Write out the entries below word for word, beginning with their first line and continuing through the line containing "(x=39, y=162)", both ends included. Leave the pictures out.

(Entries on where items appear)
--- Start ---
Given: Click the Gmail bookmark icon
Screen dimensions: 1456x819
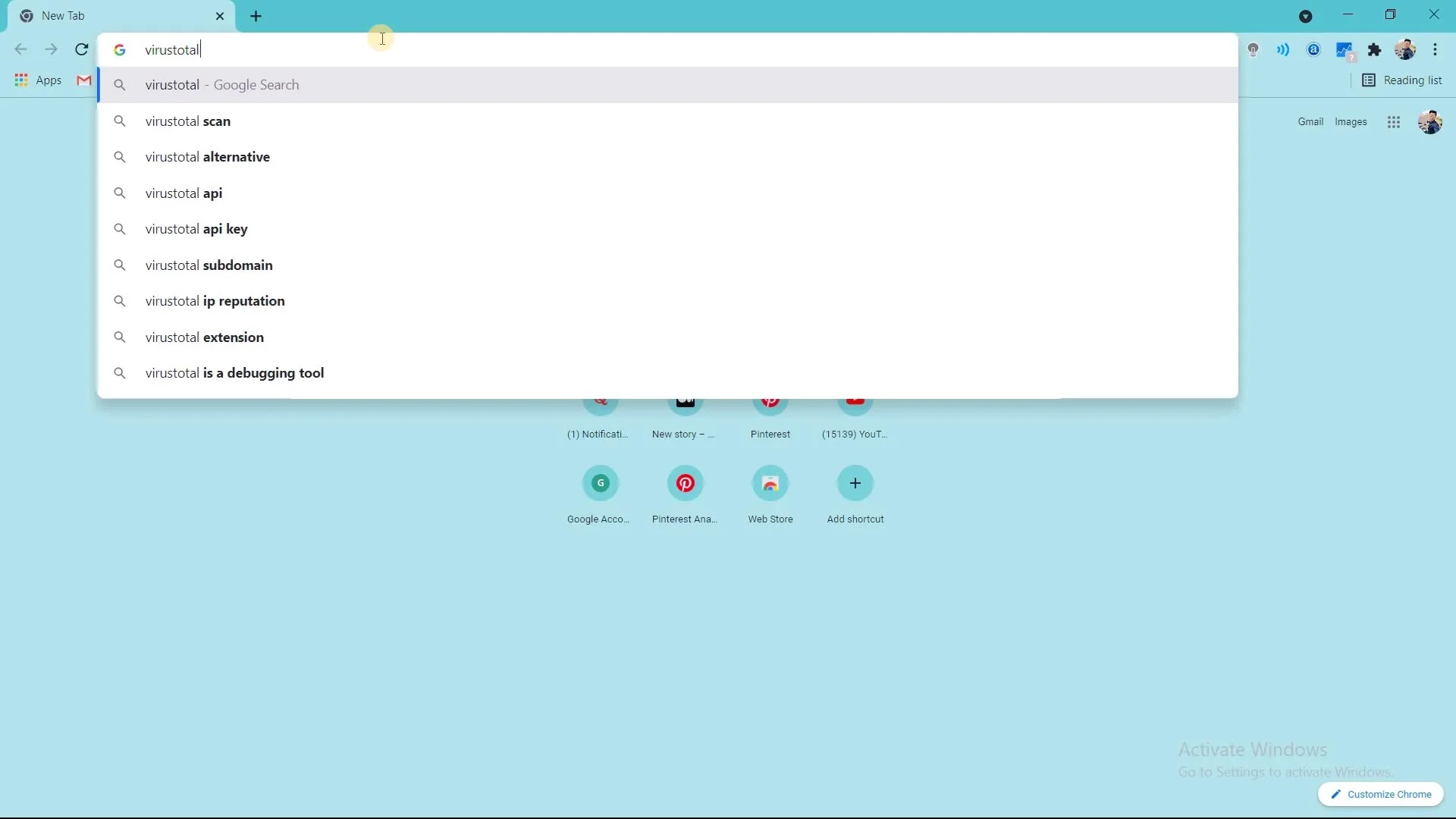Looking at the screenshot, I should pos(84,80).

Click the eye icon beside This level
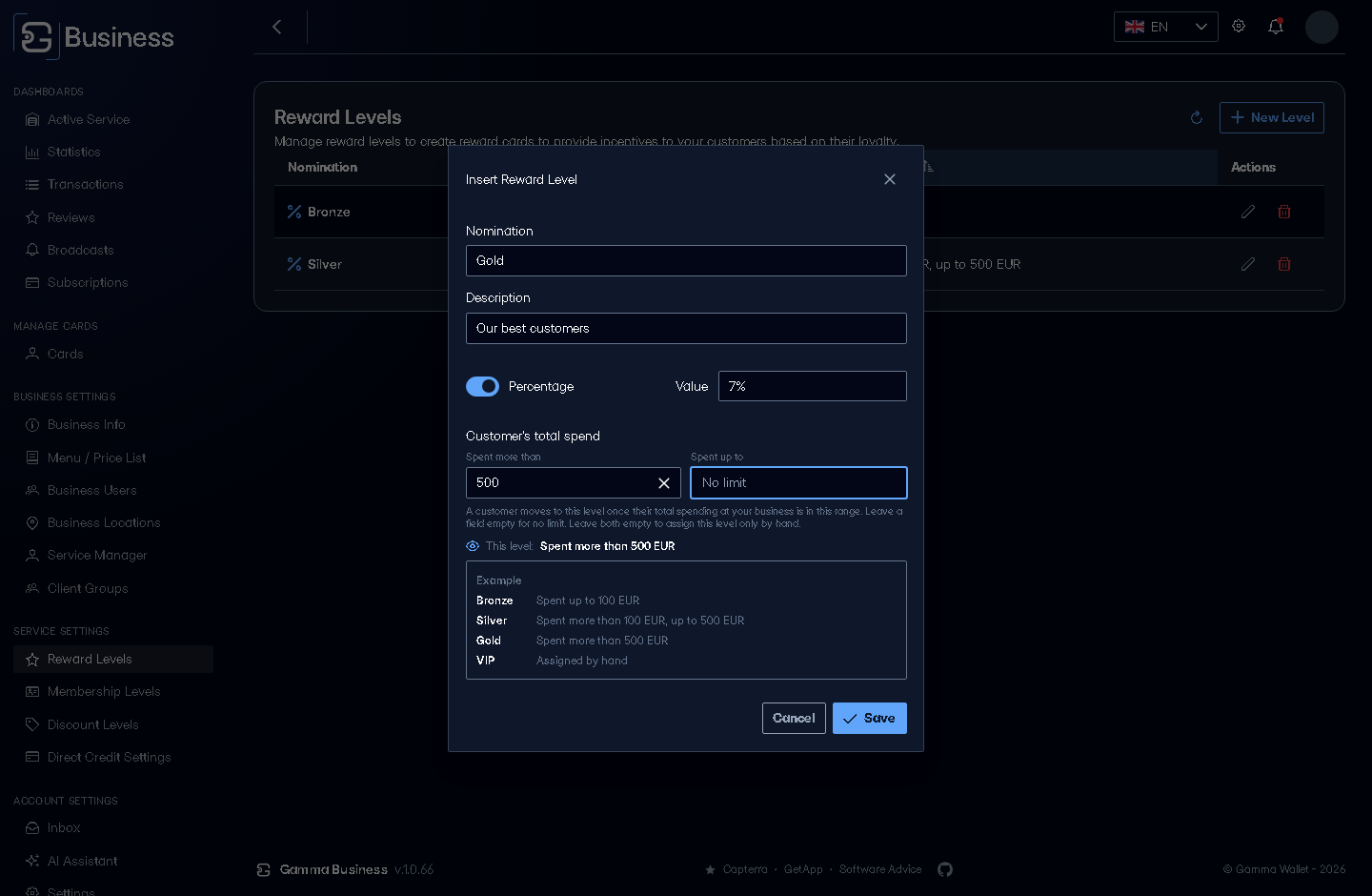click(473, 546)
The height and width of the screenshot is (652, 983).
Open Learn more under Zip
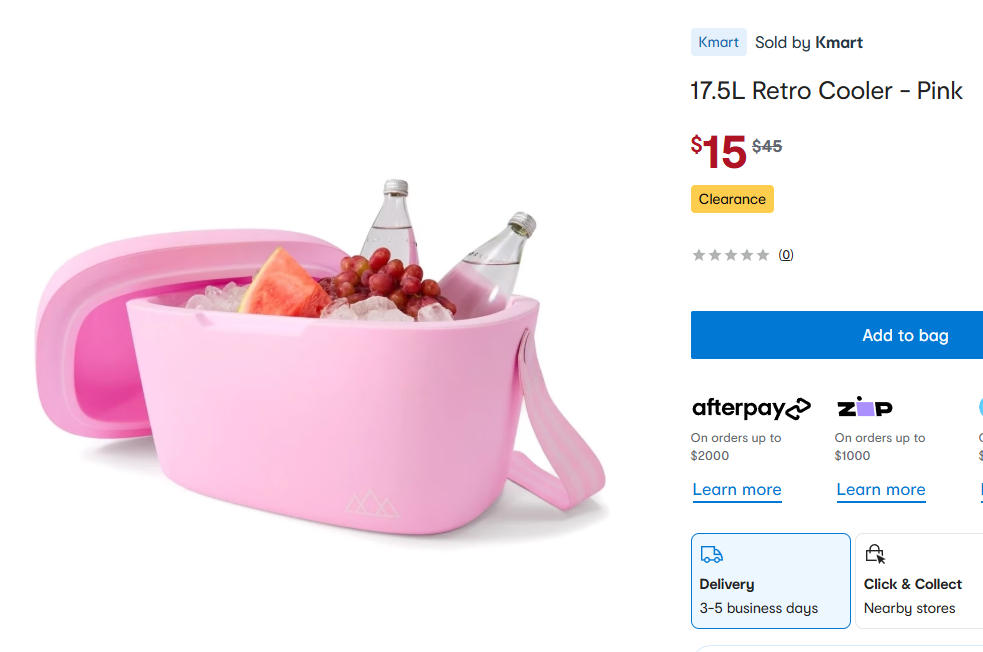(x=881, y=489)
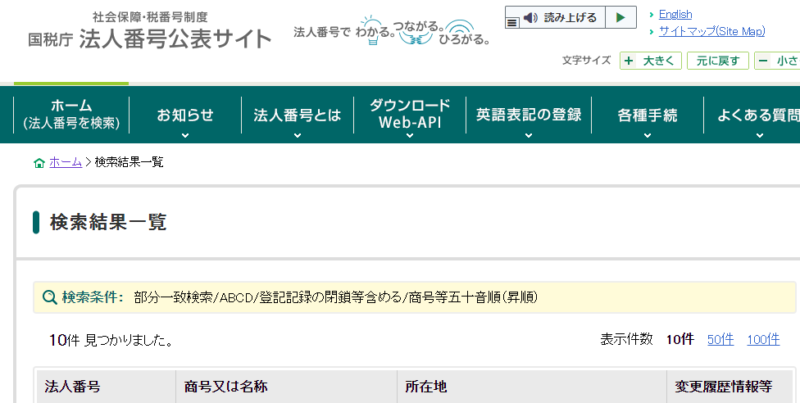Click the home icon in breadcrumb
The image size is (800, 403).
(x=39, y=162)
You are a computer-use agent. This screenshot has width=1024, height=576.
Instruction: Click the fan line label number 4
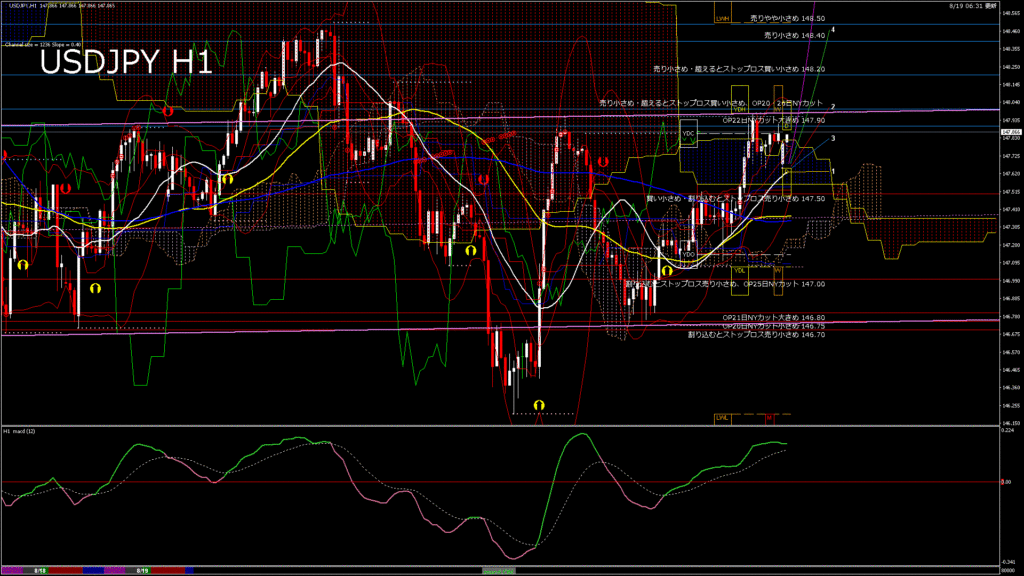coord(833,30)
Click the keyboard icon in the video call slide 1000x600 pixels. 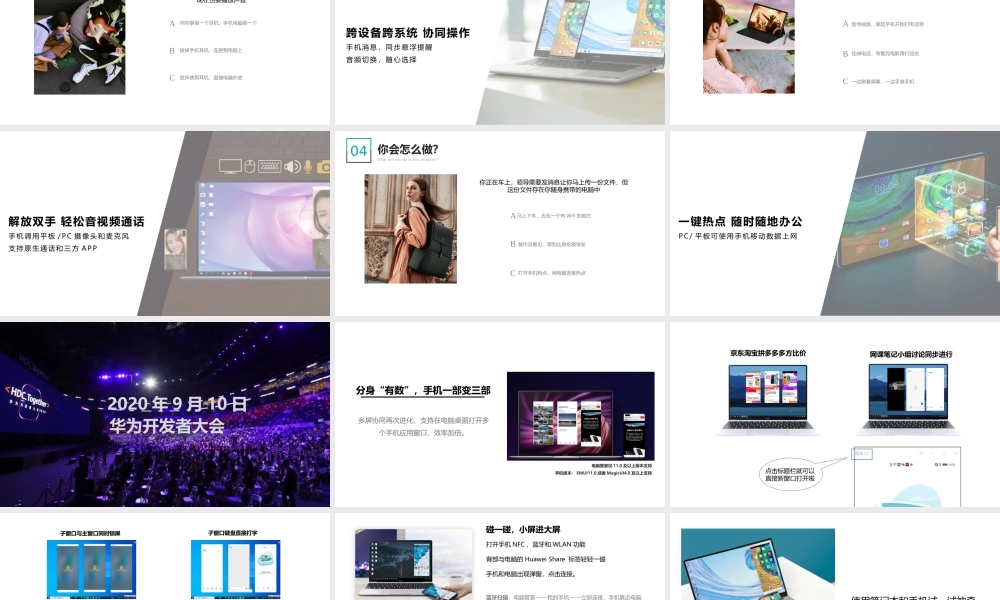[269, 166]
--- End ---
## THE COMPLETED TASK
Given: Click the Gmail bookmark icon
Screen dimensions: 1456x819
Looking at the screenshot, I should pos(84,80).

Click the eye icon beside This level
click(473, 546)
The height and width of the screenshot is (652, 983).
Open Learn more under Zip
(x=881, y=489)
Click the home icon in breadcrumb
The image size is (800, 403).
(x=39, y=162)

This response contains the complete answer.